━━ SELECTED TEXT ━━

Simultaneous with the buying of media came the growth of the “creative” function, or the design of messaging appropriate to each different media outlet. As companies grew bigger, their agencies had to become bigger as well, and when they went global, their agencies went with them. Brand building on a global scale was a difficult job, aggregating many different media outlets, messaging changes, and even language problems. Most of you aren’t old enough to remember the big mistake Chevy made when it tried to introduce its Nova vehicle in Latin America: it was ignorant for the fact that “Nova” meant “No go” in Spanish.

But then came the internet, and for the past two decades the internet has been aggregating consumers in the same way ad agencies used to do. The aggregation was speeded up substantially by the growth of Google as a universal search engine, and then by Facebook with its two billion users.

So much of the advertising dollar is already spent with Google and Facebook that ad agencies are going to have to redefine their purpose. It is no longer to aggregate consumers through widespread media buys: advertisers who are looking for reach can now go directly to Facebook and Google.  And those who are trying to build brands can take their creative function in house.

That’s why WPP reported such mediocre results on its latest earnings call, and also why it recently made an investment in Gimlet Media, a podcast publisher.

━━━
━━ MATERIAL PROVIDED ━━

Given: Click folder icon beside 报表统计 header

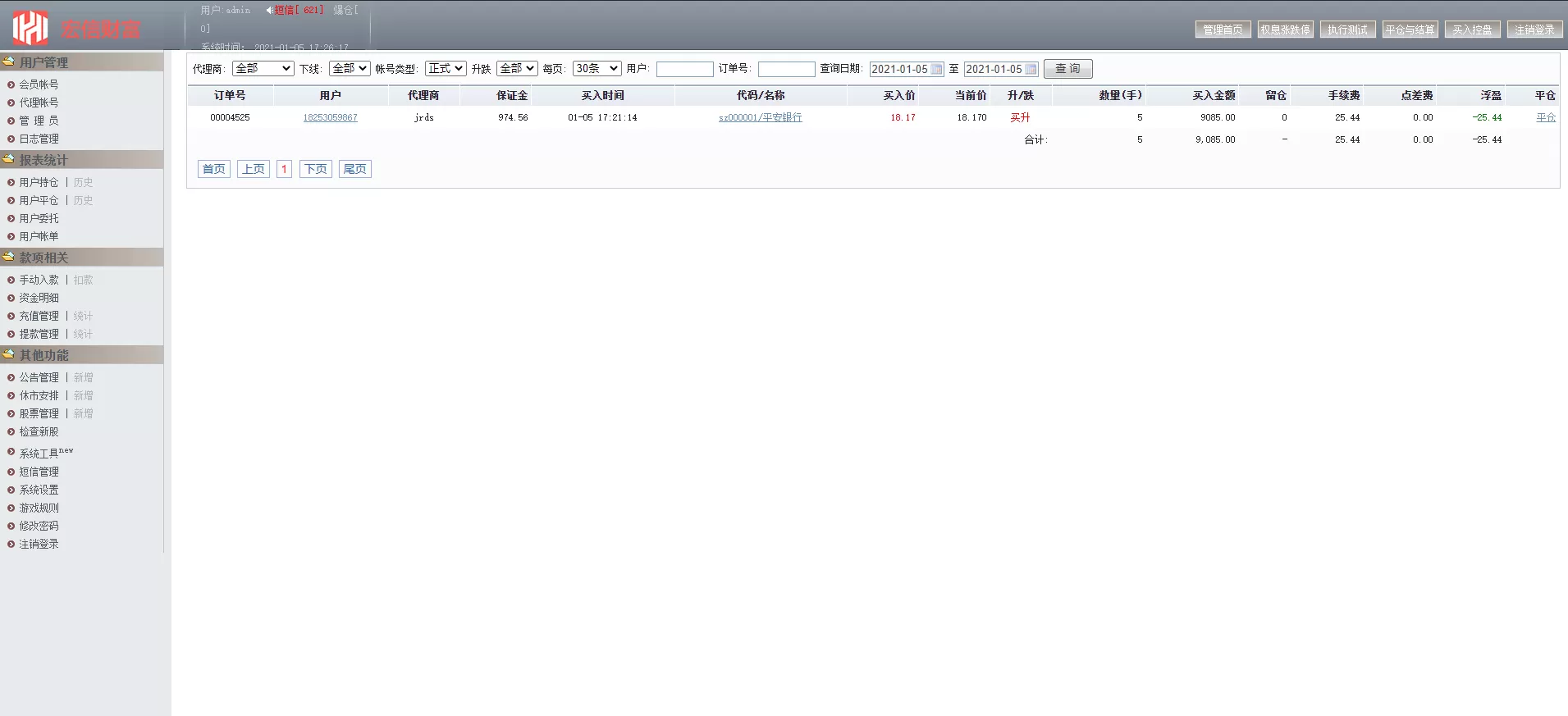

━━━

◆ **PROBLEM 1**:
Repeat the stretch of the passage on ad agencies from "That’s why WPP" through "a podcast publisher.".
◆ **PROBLEM 2**:
Using the passage on ad agencies, decide whether each statement agrees with it, answering yes or no and quoting the words that decide it: (a) Google's growth as a search engine sped up the internet's aggregation of consumers. (b) WPP reported strong results on its latest earnings call. (c) Advertisers seeking reach still have to go through agency media buys.
You can do without the material.

◆ **CORRECT RESPONSE 1**:
That’s why WPP reported such mediocre results on its latest earnings call, and also why it recently made an investment in Gimlet Media, a podcast publisher.

◆ **CORRECT RESPONSE 2**:
(a) Yes: "The aggregation was speeded up substantially by the growth of Google as a universal search engine"
(b) No: "WPP reported such mediocre results on its latest earnings call"
(c) No: "advertisers who are looking for reach can now go directly to Facebook and Google."